What the task asks
Find every line in the listing below that includes the word "first", then give only how many there are.

Data shown
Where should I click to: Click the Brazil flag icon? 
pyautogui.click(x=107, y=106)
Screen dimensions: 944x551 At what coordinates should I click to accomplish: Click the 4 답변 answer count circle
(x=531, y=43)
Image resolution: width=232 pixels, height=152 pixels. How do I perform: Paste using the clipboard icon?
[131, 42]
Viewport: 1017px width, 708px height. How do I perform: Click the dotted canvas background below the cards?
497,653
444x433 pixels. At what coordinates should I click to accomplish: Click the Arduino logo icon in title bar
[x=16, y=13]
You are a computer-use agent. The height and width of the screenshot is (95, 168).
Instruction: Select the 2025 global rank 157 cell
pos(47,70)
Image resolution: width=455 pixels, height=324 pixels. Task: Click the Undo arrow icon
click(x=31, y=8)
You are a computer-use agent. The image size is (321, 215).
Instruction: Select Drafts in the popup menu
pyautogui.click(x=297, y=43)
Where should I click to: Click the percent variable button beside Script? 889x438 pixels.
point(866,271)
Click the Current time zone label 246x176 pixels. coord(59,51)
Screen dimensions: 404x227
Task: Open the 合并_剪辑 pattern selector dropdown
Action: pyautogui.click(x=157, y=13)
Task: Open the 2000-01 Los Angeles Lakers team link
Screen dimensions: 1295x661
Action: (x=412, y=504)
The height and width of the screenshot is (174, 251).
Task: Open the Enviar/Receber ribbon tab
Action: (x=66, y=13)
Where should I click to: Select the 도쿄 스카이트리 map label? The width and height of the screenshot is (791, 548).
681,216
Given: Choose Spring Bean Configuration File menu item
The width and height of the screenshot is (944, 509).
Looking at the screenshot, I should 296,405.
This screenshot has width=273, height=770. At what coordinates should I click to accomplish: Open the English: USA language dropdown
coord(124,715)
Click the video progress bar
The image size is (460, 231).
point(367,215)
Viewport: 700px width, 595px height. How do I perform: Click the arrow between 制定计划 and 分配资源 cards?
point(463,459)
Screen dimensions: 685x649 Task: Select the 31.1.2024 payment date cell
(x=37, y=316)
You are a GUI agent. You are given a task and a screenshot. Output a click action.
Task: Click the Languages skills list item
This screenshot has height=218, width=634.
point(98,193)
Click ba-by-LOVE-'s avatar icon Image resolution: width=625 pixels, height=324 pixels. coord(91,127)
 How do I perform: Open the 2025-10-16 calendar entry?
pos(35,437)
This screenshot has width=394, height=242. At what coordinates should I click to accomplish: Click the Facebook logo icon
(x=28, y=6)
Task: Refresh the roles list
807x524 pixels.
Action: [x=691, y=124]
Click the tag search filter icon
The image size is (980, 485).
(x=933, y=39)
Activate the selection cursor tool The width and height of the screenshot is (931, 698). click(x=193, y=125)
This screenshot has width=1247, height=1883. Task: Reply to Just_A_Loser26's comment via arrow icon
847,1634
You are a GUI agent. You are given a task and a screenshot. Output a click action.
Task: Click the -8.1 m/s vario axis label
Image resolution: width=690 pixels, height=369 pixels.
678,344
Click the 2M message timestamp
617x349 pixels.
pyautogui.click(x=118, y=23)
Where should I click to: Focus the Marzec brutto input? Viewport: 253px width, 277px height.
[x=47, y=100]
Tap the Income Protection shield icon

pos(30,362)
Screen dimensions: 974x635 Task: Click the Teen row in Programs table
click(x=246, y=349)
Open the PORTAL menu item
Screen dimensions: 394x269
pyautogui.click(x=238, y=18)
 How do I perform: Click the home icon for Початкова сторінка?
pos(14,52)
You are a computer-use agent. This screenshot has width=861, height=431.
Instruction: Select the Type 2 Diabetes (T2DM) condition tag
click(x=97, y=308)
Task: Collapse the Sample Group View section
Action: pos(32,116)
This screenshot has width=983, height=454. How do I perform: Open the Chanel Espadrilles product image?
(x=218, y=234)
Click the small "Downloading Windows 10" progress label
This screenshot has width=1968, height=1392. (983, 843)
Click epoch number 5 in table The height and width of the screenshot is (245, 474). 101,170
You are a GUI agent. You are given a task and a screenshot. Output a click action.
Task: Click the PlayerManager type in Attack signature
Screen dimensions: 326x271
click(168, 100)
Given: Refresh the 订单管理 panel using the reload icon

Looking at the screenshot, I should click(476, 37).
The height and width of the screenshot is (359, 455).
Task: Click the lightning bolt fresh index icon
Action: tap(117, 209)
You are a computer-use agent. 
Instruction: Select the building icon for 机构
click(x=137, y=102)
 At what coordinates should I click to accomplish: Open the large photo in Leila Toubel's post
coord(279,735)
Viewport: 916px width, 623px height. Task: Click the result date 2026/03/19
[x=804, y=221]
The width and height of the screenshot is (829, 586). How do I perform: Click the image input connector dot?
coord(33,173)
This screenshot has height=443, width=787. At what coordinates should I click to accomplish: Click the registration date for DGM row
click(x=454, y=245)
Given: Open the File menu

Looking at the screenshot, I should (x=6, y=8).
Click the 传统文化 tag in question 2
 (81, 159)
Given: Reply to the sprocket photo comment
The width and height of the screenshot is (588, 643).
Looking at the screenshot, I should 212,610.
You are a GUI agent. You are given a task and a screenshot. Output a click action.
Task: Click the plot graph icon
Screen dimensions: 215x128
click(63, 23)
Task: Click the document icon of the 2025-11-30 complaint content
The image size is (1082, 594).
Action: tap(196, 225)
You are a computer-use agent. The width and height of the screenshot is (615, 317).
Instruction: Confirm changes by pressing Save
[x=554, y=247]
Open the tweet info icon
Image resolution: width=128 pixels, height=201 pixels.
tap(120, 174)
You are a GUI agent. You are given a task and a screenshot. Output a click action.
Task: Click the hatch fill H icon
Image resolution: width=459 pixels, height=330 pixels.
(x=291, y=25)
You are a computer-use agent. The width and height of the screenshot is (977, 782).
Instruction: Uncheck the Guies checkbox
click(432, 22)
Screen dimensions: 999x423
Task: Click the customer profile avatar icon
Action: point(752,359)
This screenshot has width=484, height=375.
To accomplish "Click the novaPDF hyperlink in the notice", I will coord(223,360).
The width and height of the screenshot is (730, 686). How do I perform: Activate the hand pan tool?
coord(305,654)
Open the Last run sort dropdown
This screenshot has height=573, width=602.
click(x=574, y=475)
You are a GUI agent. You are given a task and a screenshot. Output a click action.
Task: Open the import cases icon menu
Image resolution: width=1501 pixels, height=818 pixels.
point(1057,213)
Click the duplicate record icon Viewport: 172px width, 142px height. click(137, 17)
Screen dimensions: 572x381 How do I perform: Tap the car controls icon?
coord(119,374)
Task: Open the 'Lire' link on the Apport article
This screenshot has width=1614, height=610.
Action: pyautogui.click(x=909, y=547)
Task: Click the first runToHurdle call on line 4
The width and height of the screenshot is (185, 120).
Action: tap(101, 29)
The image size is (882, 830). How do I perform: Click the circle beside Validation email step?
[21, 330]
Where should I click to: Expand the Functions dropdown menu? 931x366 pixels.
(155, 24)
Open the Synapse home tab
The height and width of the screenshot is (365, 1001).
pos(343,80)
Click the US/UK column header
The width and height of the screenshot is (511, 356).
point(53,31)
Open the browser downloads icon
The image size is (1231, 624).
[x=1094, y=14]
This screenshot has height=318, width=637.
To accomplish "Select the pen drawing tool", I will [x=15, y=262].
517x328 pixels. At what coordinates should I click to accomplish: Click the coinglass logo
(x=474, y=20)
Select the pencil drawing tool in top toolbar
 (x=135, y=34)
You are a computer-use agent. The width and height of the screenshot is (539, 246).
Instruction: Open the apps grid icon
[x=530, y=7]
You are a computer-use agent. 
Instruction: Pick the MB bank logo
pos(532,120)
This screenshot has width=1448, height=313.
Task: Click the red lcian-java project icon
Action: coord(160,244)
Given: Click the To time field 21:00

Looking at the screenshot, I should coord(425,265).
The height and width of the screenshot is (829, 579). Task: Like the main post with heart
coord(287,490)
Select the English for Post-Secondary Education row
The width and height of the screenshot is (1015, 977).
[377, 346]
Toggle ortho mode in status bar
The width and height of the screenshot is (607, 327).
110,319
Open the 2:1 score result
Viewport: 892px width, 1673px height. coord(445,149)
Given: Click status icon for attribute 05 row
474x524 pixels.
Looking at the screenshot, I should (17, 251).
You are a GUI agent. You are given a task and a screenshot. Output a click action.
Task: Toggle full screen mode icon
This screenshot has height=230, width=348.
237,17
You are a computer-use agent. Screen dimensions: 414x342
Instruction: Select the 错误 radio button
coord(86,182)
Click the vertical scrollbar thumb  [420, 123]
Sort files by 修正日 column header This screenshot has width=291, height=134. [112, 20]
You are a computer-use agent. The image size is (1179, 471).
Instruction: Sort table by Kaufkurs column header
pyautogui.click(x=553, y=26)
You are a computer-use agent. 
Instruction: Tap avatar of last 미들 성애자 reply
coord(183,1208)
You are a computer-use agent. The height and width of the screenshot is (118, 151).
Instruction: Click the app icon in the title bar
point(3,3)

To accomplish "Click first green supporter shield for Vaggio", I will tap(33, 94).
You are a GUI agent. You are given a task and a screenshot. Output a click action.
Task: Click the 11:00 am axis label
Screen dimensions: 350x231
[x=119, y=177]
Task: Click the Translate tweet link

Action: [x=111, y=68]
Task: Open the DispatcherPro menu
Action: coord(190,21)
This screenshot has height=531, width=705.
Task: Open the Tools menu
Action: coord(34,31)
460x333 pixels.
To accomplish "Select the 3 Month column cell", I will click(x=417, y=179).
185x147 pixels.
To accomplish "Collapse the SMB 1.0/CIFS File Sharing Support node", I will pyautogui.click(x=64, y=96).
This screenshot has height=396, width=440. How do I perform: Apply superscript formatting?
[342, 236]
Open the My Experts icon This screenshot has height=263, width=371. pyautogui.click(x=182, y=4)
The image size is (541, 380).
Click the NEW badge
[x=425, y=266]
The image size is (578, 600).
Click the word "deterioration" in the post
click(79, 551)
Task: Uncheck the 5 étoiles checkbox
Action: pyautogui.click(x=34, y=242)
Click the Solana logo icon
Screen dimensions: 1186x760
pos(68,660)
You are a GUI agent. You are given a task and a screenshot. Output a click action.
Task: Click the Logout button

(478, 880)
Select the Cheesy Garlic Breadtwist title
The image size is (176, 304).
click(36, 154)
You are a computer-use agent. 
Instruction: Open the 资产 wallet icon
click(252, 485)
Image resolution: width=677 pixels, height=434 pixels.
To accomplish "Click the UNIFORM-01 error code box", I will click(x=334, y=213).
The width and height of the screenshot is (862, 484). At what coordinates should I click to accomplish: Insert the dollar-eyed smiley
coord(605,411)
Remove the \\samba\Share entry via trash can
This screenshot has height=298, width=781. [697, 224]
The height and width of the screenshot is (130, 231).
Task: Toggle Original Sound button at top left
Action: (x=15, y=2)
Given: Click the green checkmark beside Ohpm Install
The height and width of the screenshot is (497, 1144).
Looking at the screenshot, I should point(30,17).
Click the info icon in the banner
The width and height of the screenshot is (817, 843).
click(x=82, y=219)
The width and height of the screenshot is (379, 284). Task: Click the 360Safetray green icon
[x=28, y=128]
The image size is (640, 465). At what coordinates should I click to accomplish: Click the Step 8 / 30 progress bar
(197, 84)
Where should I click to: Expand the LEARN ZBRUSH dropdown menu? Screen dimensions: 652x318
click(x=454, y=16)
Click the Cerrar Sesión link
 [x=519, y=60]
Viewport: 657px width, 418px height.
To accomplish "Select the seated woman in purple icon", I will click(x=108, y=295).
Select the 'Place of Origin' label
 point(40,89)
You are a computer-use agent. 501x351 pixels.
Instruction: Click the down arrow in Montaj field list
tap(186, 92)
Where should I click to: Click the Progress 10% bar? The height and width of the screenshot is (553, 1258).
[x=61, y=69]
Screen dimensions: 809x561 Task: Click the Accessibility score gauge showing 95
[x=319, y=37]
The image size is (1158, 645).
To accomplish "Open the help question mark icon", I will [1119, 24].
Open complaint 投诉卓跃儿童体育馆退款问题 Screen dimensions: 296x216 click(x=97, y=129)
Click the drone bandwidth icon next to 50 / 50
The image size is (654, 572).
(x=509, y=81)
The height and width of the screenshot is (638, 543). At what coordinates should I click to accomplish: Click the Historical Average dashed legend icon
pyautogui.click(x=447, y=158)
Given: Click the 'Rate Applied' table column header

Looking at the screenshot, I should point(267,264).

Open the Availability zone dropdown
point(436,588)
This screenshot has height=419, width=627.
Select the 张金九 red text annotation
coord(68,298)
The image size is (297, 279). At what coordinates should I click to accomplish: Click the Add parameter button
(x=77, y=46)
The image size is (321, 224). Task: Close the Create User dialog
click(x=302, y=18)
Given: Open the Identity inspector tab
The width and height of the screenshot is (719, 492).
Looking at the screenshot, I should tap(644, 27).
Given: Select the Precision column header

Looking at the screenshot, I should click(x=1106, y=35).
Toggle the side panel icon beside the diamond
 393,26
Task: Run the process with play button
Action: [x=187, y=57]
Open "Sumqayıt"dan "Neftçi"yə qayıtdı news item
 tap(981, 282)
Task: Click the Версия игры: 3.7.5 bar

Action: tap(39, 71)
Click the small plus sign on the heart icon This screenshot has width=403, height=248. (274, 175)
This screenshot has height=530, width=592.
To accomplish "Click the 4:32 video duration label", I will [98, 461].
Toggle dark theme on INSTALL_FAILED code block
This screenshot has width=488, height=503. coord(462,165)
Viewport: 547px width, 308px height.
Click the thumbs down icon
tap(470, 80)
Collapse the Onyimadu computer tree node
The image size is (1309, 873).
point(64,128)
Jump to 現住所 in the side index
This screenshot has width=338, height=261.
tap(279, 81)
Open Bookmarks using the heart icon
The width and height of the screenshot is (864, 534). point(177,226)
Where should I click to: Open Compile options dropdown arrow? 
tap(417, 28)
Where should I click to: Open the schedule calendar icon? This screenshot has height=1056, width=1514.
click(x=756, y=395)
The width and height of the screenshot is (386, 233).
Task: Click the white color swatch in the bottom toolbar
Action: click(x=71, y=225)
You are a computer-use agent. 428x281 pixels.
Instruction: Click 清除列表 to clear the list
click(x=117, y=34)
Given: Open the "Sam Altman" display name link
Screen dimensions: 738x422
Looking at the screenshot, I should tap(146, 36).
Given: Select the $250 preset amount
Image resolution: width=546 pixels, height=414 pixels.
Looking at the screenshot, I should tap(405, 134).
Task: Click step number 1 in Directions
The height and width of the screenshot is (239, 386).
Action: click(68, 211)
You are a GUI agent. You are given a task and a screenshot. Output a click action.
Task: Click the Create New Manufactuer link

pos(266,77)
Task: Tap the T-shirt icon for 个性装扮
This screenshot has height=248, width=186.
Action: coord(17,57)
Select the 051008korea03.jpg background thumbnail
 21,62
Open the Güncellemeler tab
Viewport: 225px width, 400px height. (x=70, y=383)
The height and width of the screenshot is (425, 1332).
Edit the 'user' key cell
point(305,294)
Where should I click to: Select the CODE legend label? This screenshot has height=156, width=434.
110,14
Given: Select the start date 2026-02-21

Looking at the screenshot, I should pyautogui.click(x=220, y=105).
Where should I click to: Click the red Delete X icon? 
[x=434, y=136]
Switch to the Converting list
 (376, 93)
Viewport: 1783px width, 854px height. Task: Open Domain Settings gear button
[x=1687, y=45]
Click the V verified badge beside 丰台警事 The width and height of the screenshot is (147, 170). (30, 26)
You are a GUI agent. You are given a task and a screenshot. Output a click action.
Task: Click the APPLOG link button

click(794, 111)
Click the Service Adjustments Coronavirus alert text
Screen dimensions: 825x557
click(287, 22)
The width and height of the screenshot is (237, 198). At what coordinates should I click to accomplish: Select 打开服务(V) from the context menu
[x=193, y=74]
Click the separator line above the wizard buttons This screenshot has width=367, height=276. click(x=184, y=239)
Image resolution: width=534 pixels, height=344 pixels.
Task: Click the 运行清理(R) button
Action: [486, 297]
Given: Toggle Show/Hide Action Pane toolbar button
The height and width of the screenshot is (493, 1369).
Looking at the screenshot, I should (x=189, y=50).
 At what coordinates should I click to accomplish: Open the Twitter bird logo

Completed task
2